The first article was clear that the "attack" was done by a security researcher, not a malicious hacker, so IDK where people are getting that from, or the risk of ID theft. That being said, I wish someone had asked a basic question in all those congressional hearings. "Have you had independent security researchers do penetration tests to validate the security of the website?" I really cant see why government is so resistant to deal with issues that are going to make them look bad in the future.

First they would have to be aware that the question could even be asked. If you think about the average person and their technical knowledge, it's easy to understand. It's not an unwillingness to deal with issues that will make them look bad in the future, it's an inability to actually understand the subjects that they are making high-impact decisions on. And what is more important, they are so ill-informed that they are unable to even evaluate the worth of someone to advise them on the topic.

We all know that when it comes to politics it is quite literally all about who you know and if you are able to verbally reproduce the correct phrases that are known to reassure a large number of people who will be voting for you without tweeting pictures of your junk.

I for one, will welcome our robot overlords.

networker050184 wrote: »

Ok guys, we aren't going to discuss politics here. Talk about the tech side of this or nothing at all.

I don't really even think the interesting part is political. I really think that it comes down to can anyone really expect to have the required knowledge to make these kind of choices for such large (geographically) populations of people? I kind of wonder if when it comes to any sort of government, the "singularity" isn't kind of already here.

it_consultant

My IT director has some connections in the federal contracting world. Besides hiring someone a bit incompetent at web design and having to integrate with vastly different systems (Social Security Database, VA, etc) which is a challenge in of itself; one of the big things they have had to deal with is near constant penetration attempts. They don't publicize it because no one except people like us really understand but that website, maybe a little messed up on rollout, has a huge focus on security.

phoeneous

So does anyone know what the vulnerability of the site is? Just curious.

tpatt100

Yeah it's a big target that was established with a big bureaucratic project management from hell at the head of it. DHS got hacked also

DHS Alerts Contractors to Bank Data Theft — Krebs on Security

security breach at a Web portal for the U.S. Department of Homeland Security has exposed private documents and some financial information belonging to at least 114 organizations that bid on a contract at the agency last year.

dhsletter“This letter is to inform you that your company’s bank account information may have been improperly accessed because of this incident,” reads a letter sent to affected organizations earlier this month by DHS privacy officer Christopher Lee. “The incident appears to have occurred sometime over the prior four months.”

--chris--

phoeneous wrote: »

So does anyone know what the vulnerability of the site is? Just curious.

I'm new to this, but its my understanding there is a rather small pool of attacks that can be utilized via browsers at this point in time. Of course, assuming the site is using up to date coding/software...right?
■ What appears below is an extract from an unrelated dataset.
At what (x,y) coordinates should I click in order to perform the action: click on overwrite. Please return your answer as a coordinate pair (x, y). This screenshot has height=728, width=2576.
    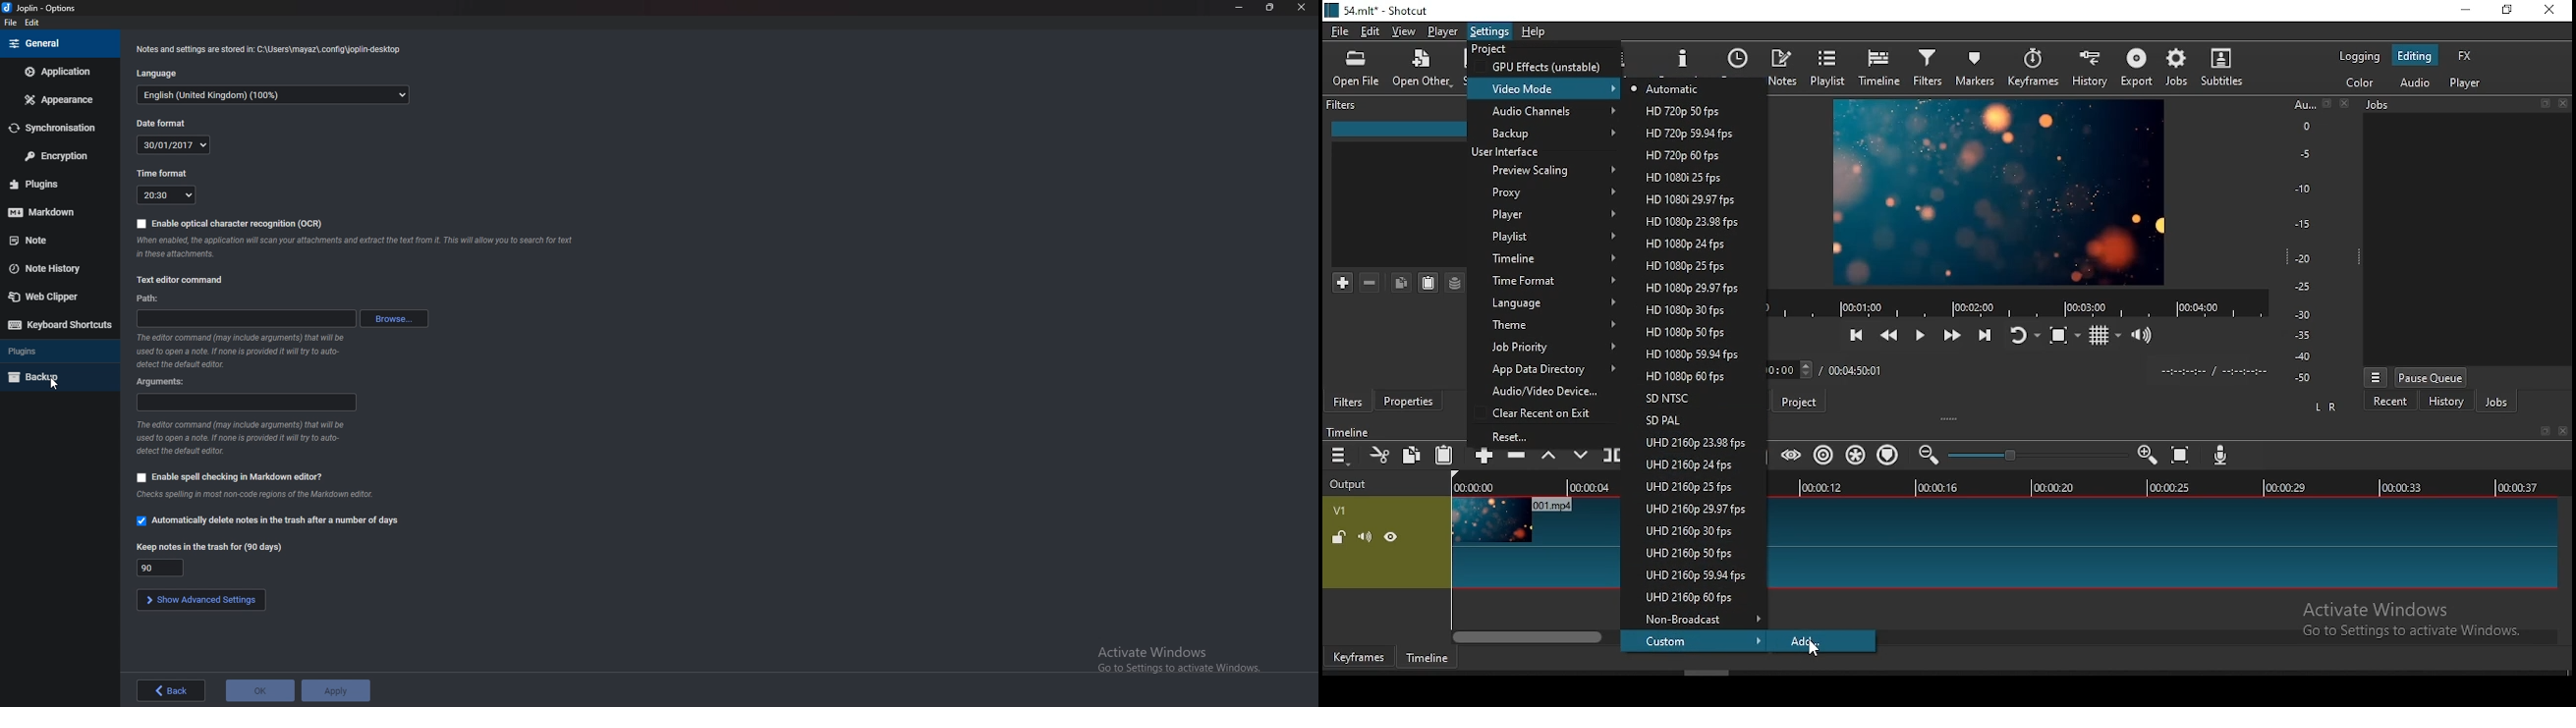
    Looking at the image, I should click on (1582, 458).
An injection or scripting attack most likely (I think).

lsud00d

--chris-- wrote: »

I'm new to this, but its my understanding there is a rather small pool of attacks that can be utilized via browsers at this point in time. Of course, assuming the site is using up to date coding/software...right? An injection or scripting attack most likely (I think).
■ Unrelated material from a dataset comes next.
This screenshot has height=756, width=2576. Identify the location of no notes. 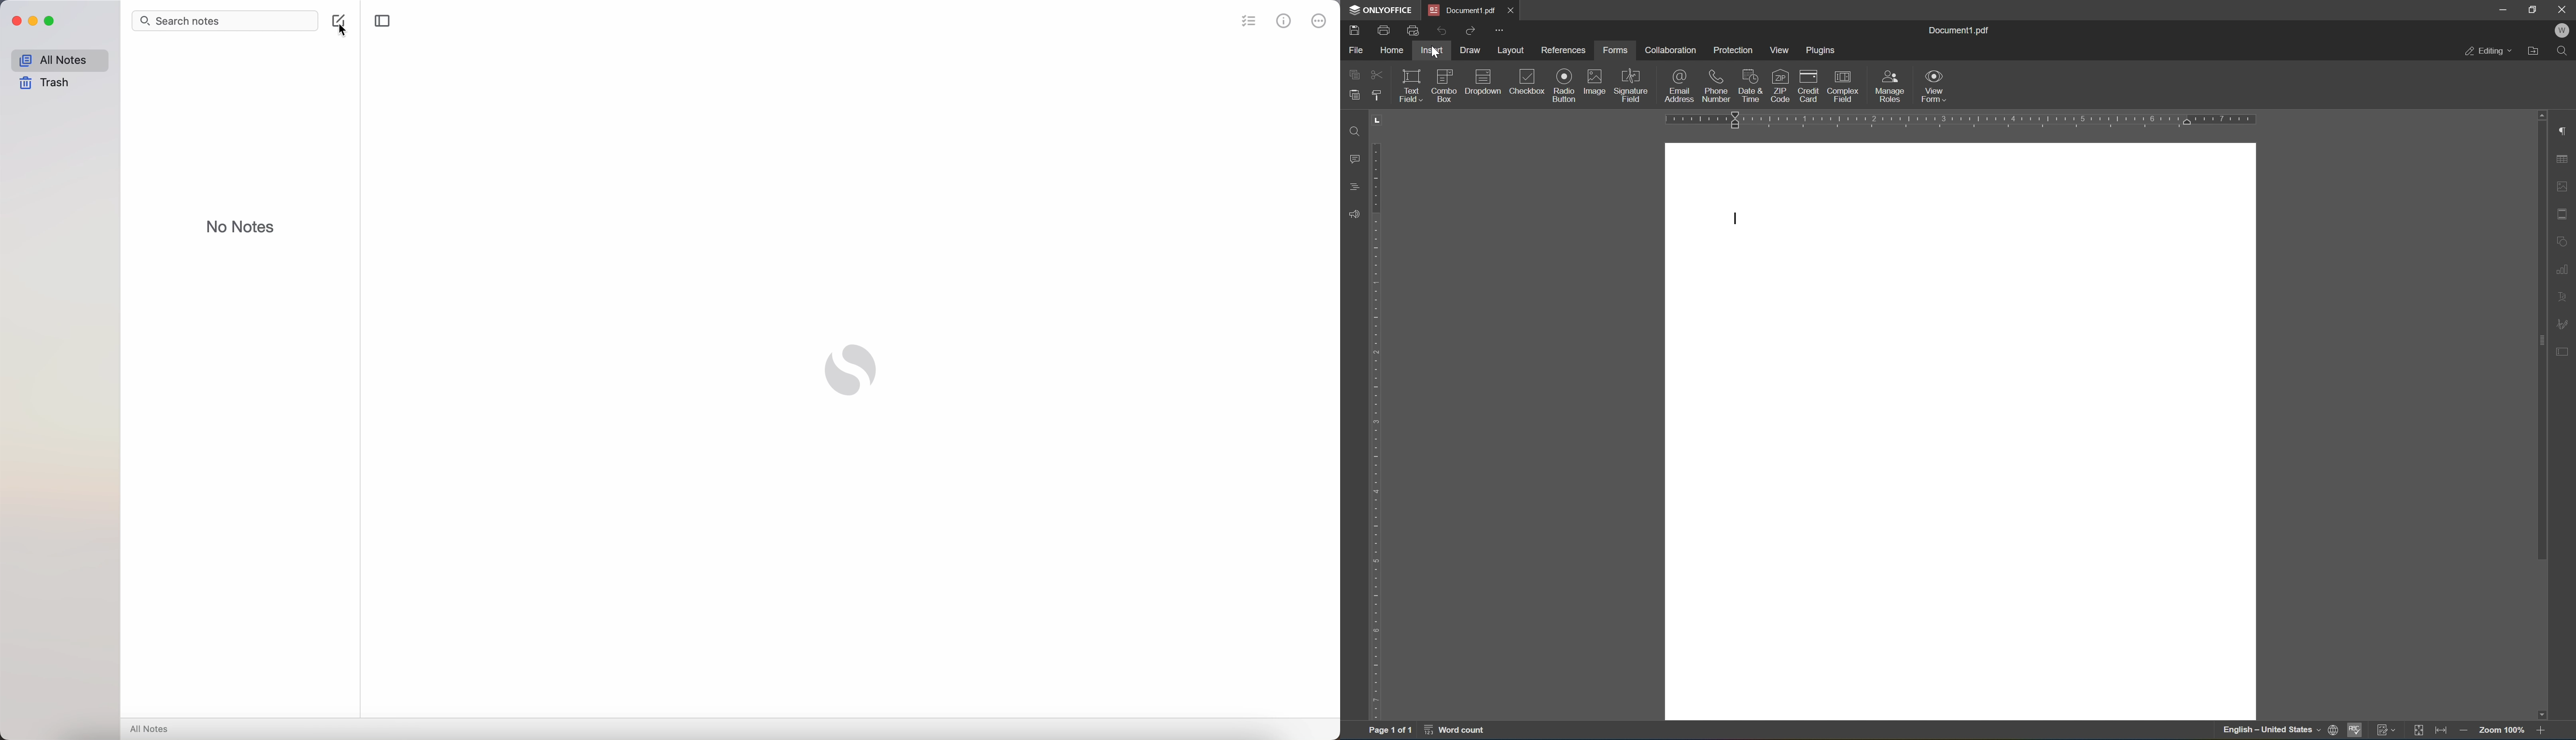
(241, 226).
This is accurate--injections, xss, xsrf, all that jazz...there's not a single vulnerability

Here's a good reference to view the attacks identified by OWASP

https://www.owasp.org/index.php/Category:Attack

--chris--

lsud00d wrote: »

This is accurate--injections, xss, xsrf, all that jazz...there's not a single vulnerability

Here's a good reference to view the attacks identified by OWASP

https://www.owasp.org/index.php/Category:Attack

Great link, thanks...I figured there had to be something like that just didn't know where it was.